Despite a similar crack-dealing back story as 50 Cent -- minus the bullet wounds -- Jay-Z went about building Roc-A-Fella Records and the Rocawear clothing label from the ground up (and selling it for $204 million in 2007). He later became president of Def Jam. His Armadale line of vodkas, 40/40 Club sports bars, role as Anheuser-Busch InBev (BUD -0.65%, news) co-brand director for Budweiser Select and stake in the New Jersey Nets helped fill out the index of his autobiography, "Decoded," which went to the New York Times best-seller list last year, when he earned $63 million -- nearly eight times 50 Cent's take.

It also got him a seat at the table with Warren Buffett and Steve Forbes for the Forbes 400 summit in October and moved the goal posts of hip-hop business from merely rich to real wealth.

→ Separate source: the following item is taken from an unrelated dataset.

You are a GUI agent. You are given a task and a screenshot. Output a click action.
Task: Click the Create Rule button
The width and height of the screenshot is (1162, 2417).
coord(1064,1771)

"It was hip-hop culture, and the power of it, that allowed black entrepreneurs to transform themselves like Jay-Z, who was a low-level crack dealer just trying to get some money in the late 1980s and is now a guy who can play among the ultrarich and sit among them and be accepted among them," Charnas says. "It's a great symbolic gift. And if Jay and 50 can transform their personal fortunes into something more duplicable that brings more lasting wealth -- companies that last for decades rather than years -- then it will be more than symbolic."